There are two reasons why iQiYi's investment in a show like Hip-hop of China is extremely risky.  One is the aforementioned fact that rap is not mainstream in Asia in general and China in particular.  Most music listeners, even among the youth population, not to mention people who are older, have extremely little exposure to rap music, and especially indigenous homegrown rap music.  The fact that there was little attention paid by mainstream media outlets (until iQiYi came along to run this show) ensured that the number of people who are previously confirmed to be followers of Chinese rap is completely unknown.

But more than the fact that rap is a "musical fringe" in Asia is the fact that, unlike most other musical forms popular today, rap has no long history of an reputable homegrown variety in Asia.  In other words, whatever rap that happens to exist on the continent tends to be what one could call outright importation or imitation of rap styles and techniques developed in America.  The reality of the copy-pasting is quite clearly displayed in Hip-hop of China, in which the use of English language, American gang-like baggy clothing, and American street greetings styles inundate the interactions among the contestants and the judges.

How Asian rap is distinctly lacking in Asian elements of any sort presents perhaps the biggest obstacle for greater proliferation of the musical form on the continent and impedes potential popularity of a show like Hip-hop of China.  Despite continued exposure of Asian populations to Western entertainment forms, most Asians tend not to completely embrace Western art forms that have somehow been filtered or modified to the local palate.  To enjoy rap, for instance, one has to be quite familiar with American street culture, something that is neither taught, show, nor present in the general cultural environment of Asian cities.
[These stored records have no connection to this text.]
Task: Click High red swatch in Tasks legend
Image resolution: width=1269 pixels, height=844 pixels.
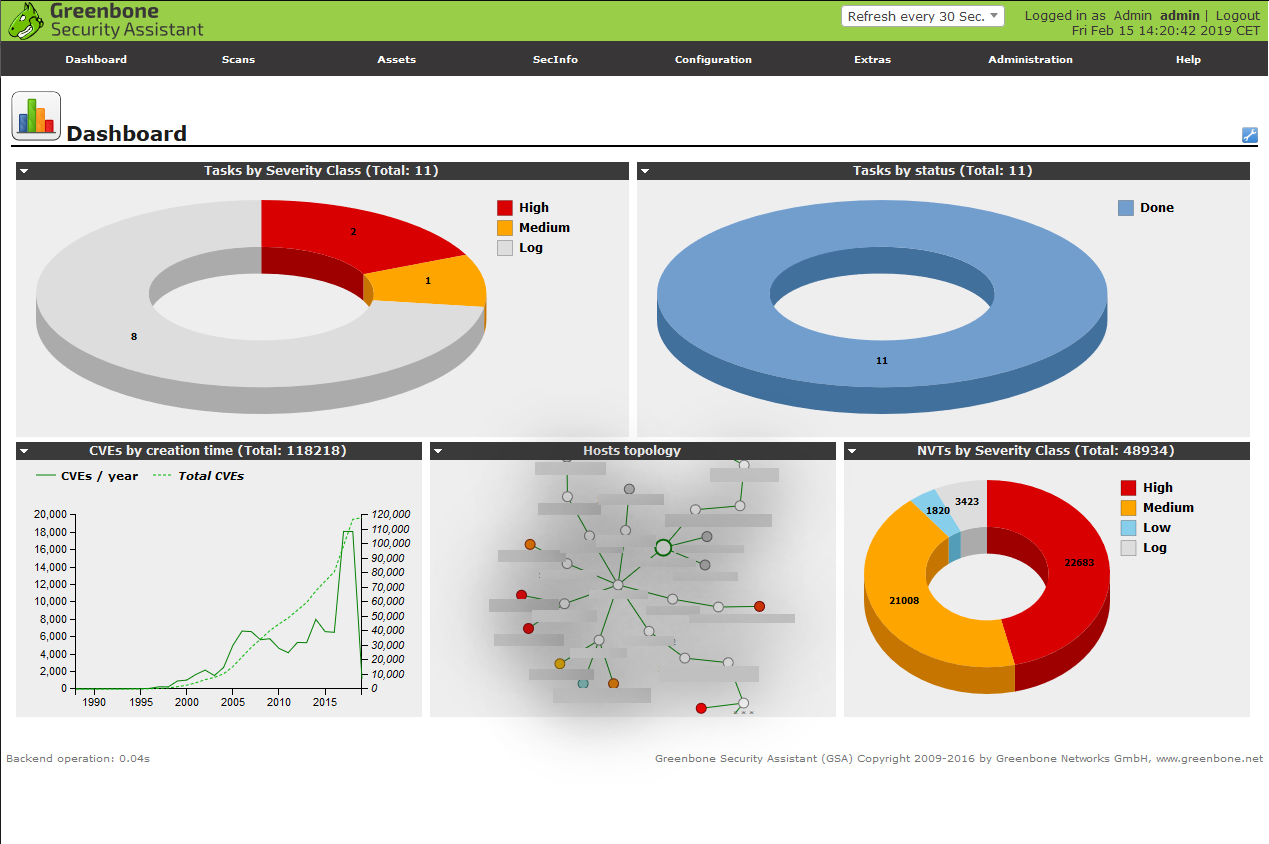Action: [x=505, y=208]
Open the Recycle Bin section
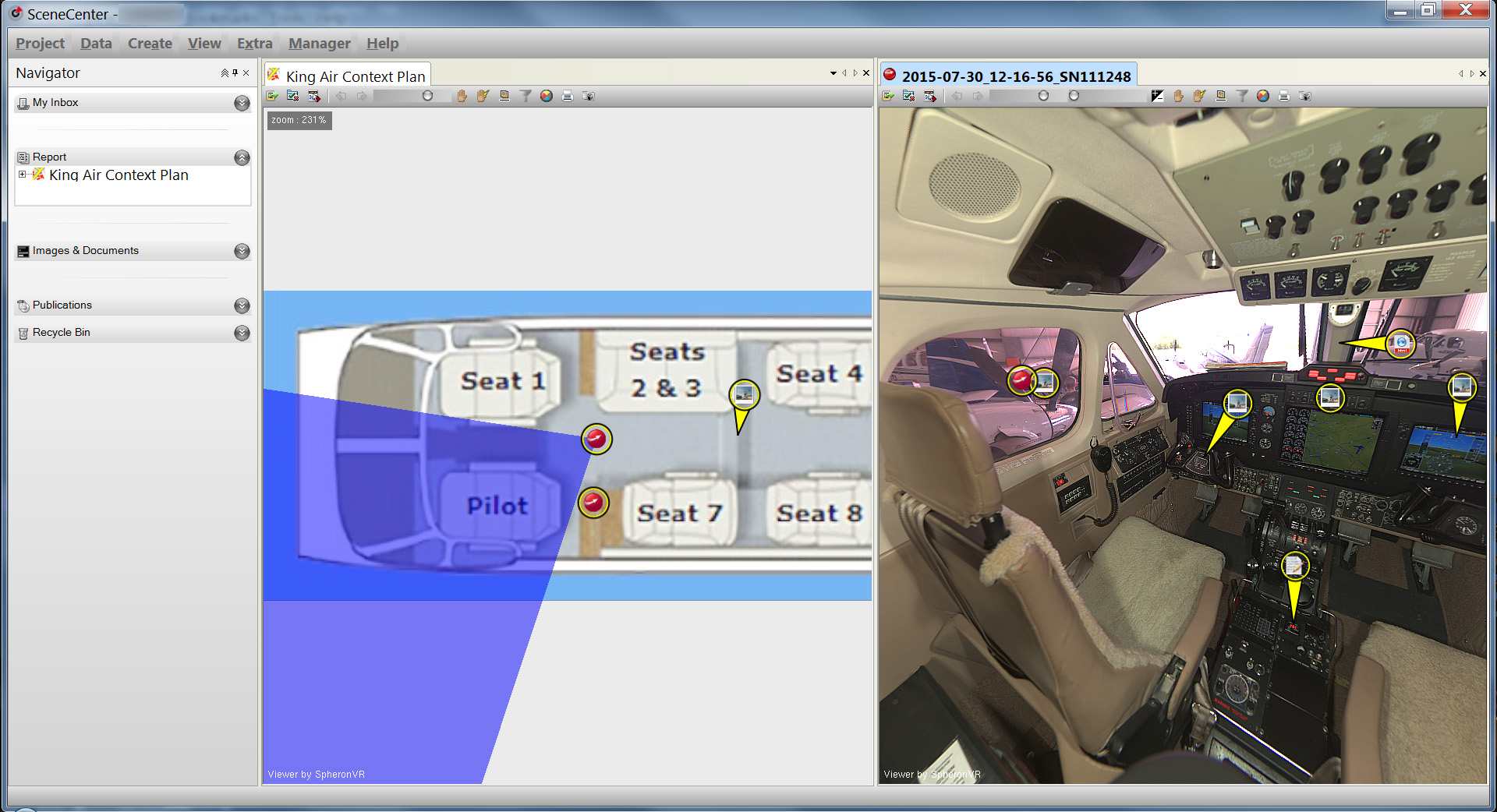 (62, 333)
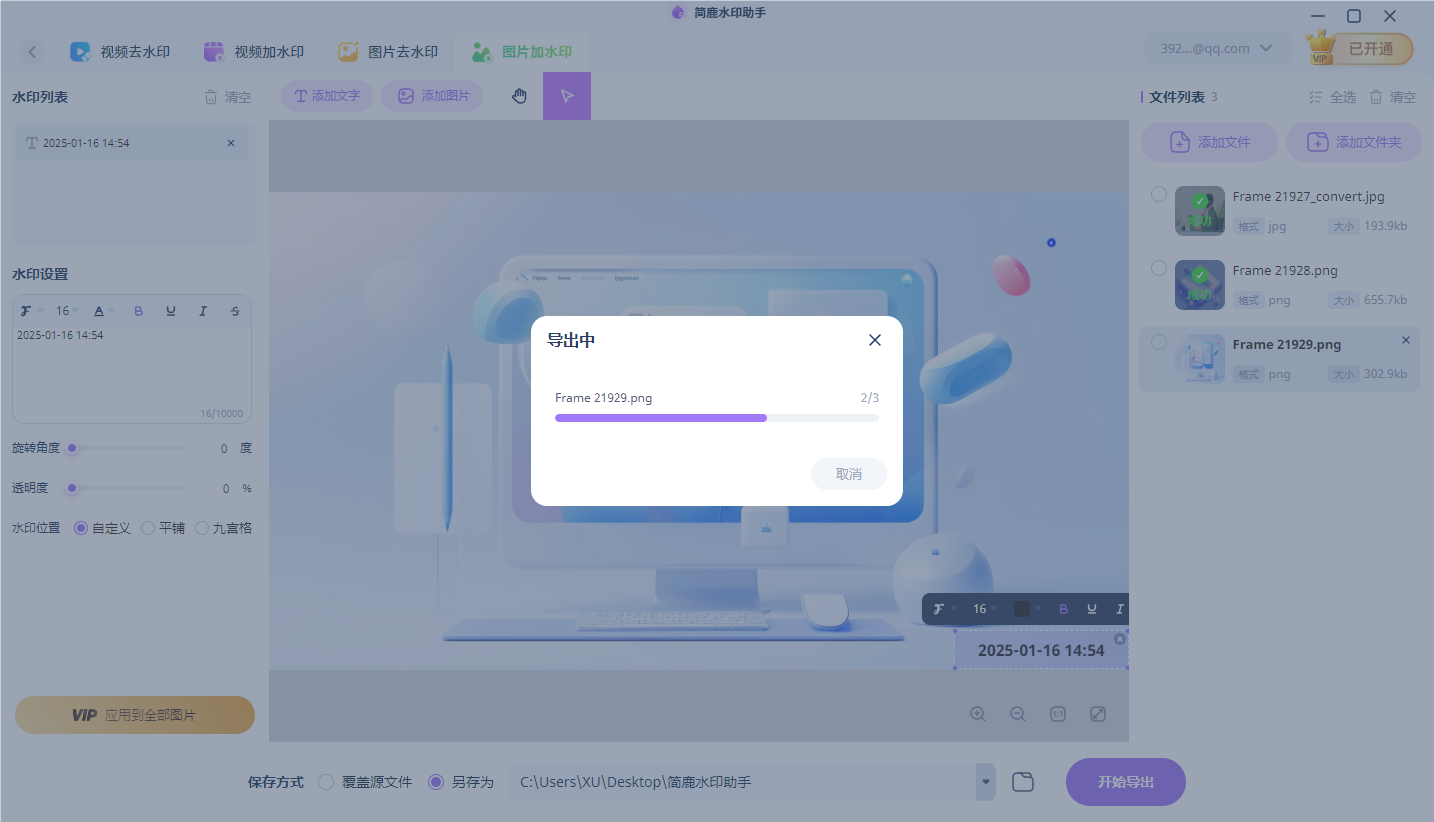Expand the save path dropdown arrow
The height and width of the screenshot is (822, 1434).
coord(984,781)
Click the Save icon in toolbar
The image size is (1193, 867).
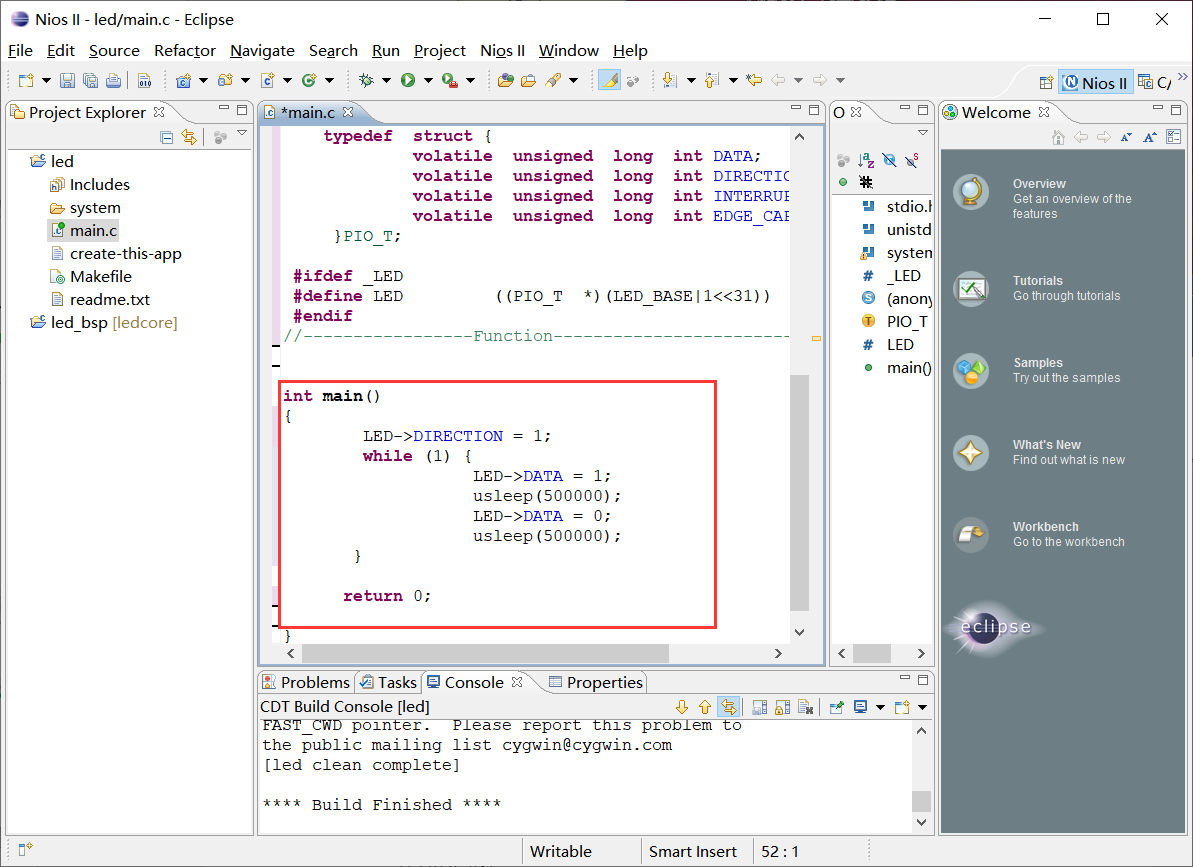[67, 81]
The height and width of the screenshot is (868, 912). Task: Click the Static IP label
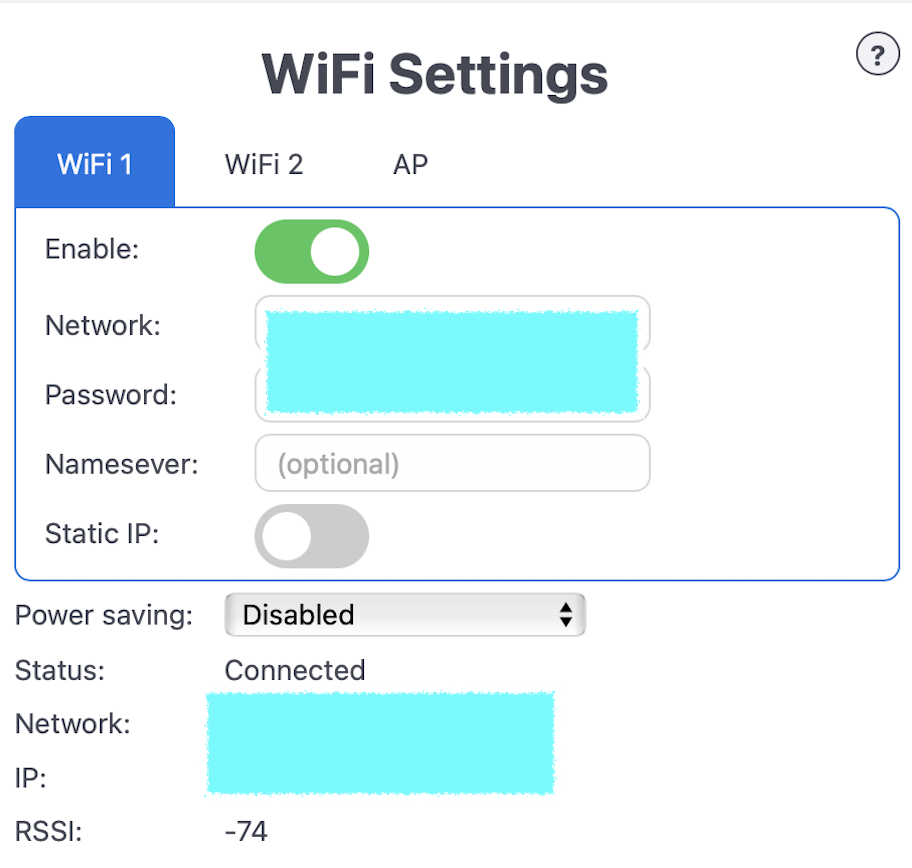(x=102, y=534)
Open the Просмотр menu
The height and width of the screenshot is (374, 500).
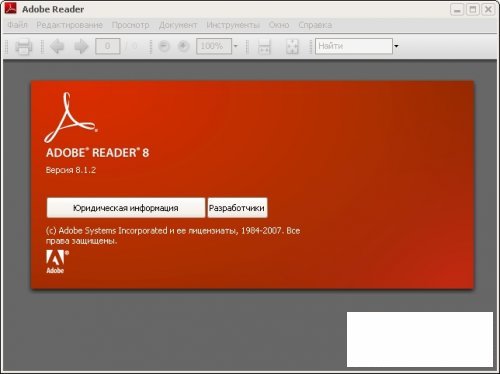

As such, to promote something so unabashedly foreign and unmodified from the original American form present possibilities of socio-political oppositions.  In an era of Asian cultural and ethical nationalisms, spreading the underlying values of rap culture, one that is materialistic, boasting, and visually violence-prone, can quickly draw the ire of self-styled defenders of "cultural purism," whether they are grassroots or government level.  If these people had their way, a show like Hip-hop of China can directly transition the relationship between the view of the general populace of rappers from "unknown" to "despised."

To be completely clear, this is not to say that greater public exposure to rap music is going to lead to downfall and censorship of rap music in China by public outcry or government decree.  Instead, we are seeing that, albeit from an extremely low base, there is a gradual increase in use of rap in mainstream Chinese (and Asian) popular music, and with it, greater understanding and acceptance of the musical form.  But for the general acceptance of rap to continue unabated, the rap community must make concrete efforts to connect more with the cultural environment of Asia rather than America.

Rap music, in many ways, gained popularity in America due to its ability to reflect real social issues and frustrations of the disadvantaged people in the US.  While frustrations and social issues also exist in Asia and are worthy of being expressed through music, frustrations and social issues in Asia are fundamentally different from those in America.  For rap music to truly gain ground on the Asian continent, rappers must rap about issues unique to Asia and do so in a more Asian way..  The resulting "nativization" of rap is the only way it can gain mainstream status in the near future.